### [ACTIVITY]
Your task is to copy each line of the material below that includes "field".

##### RECORDS PROVIDED #####

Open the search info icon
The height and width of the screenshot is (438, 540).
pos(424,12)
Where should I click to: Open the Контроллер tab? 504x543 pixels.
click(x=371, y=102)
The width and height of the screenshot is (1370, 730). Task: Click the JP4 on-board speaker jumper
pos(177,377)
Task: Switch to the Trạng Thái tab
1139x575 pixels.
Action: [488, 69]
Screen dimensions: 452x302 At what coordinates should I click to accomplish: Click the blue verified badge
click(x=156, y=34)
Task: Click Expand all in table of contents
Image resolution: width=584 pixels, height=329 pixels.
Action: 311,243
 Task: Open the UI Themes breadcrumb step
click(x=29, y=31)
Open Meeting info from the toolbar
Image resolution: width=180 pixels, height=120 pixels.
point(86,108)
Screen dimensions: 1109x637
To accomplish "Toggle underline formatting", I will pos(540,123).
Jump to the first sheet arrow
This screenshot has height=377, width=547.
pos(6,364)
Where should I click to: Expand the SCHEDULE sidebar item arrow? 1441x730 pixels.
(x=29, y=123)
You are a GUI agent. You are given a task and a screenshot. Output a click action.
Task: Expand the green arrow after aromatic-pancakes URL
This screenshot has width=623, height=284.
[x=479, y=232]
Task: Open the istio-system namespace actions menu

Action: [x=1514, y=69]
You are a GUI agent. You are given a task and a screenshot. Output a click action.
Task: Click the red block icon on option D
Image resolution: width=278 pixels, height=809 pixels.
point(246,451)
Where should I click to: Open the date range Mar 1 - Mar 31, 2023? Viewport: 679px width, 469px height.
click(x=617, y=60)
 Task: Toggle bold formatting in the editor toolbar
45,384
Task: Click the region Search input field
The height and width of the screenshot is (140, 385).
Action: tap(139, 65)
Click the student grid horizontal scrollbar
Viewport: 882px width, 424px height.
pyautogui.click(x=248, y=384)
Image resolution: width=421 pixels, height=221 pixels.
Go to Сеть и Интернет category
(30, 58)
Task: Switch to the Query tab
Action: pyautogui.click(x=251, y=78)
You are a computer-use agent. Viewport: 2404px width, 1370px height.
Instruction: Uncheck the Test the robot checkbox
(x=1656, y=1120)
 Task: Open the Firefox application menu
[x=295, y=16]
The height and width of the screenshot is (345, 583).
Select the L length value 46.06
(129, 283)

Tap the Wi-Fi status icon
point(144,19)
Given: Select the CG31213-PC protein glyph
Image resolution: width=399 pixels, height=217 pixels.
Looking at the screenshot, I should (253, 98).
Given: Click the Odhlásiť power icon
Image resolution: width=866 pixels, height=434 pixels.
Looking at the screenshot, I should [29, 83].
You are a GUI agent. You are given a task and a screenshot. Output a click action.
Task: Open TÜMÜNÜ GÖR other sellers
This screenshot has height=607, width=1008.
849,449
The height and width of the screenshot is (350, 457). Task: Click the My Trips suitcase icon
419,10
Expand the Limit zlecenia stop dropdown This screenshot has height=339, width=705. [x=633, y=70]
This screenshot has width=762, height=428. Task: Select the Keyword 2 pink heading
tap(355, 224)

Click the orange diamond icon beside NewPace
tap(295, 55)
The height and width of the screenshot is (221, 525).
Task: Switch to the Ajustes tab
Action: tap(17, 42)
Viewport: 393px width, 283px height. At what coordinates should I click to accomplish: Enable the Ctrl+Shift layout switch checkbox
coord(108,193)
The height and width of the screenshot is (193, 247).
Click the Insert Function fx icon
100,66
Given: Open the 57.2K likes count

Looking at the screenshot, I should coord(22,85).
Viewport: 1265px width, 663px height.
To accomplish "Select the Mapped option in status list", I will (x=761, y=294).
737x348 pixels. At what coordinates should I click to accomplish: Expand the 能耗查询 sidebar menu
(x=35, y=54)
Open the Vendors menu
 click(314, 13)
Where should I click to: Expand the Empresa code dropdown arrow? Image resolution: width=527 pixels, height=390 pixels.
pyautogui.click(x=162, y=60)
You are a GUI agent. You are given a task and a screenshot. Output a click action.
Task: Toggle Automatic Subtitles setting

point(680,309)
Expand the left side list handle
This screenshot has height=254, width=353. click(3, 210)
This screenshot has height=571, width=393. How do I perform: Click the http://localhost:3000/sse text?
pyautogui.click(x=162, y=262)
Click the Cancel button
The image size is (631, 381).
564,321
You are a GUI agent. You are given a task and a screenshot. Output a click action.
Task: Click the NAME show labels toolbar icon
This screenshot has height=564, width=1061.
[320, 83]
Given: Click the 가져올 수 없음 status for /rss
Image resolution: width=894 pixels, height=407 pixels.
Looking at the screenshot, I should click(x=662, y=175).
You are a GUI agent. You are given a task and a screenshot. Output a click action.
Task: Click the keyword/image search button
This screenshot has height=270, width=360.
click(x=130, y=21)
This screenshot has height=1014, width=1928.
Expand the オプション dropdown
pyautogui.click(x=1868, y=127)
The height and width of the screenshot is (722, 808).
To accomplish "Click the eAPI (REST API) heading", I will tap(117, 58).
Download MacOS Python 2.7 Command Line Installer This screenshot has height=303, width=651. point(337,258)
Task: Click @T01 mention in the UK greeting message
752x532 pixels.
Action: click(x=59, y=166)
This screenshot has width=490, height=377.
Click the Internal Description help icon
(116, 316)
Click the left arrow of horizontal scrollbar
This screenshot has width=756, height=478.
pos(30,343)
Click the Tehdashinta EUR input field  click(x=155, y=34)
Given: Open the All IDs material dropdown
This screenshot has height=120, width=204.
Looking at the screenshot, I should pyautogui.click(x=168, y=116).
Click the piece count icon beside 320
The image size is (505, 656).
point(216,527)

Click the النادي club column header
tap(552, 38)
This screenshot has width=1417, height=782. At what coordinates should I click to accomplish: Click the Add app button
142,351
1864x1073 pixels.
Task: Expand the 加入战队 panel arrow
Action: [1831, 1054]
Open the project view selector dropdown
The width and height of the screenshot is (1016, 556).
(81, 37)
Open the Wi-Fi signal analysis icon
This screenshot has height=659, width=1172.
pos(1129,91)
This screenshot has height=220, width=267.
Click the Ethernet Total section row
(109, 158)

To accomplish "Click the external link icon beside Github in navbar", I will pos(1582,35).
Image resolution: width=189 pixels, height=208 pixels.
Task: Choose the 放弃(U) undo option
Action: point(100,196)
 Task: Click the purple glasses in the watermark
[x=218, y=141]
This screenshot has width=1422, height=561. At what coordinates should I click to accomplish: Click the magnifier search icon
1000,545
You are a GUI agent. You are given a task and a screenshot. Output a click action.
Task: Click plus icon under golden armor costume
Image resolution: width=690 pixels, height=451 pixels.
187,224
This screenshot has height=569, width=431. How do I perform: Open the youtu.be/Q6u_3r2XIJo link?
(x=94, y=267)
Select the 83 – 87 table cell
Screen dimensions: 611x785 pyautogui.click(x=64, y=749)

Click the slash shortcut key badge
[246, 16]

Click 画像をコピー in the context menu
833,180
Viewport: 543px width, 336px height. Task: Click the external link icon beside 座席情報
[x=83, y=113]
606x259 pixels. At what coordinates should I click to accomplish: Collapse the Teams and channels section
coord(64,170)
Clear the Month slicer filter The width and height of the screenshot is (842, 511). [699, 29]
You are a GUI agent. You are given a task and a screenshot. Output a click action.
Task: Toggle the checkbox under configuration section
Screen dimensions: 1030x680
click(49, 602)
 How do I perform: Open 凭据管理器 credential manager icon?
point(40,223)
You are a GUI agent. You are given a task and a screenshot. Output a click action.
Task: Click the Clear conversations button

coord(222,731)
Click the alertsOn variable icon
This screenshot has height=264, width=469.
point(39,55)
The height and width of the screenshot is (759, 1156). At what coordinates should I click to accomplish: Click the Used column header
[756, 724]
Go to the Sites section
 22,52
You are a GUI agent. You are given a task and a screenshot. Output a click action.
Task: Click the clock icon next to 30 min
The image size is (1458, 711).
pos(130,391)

#####

### [ANSWER BOX]
Task: Click the region Search input field
Click the Tehdashinta EUR input field  click(x=155, y=34)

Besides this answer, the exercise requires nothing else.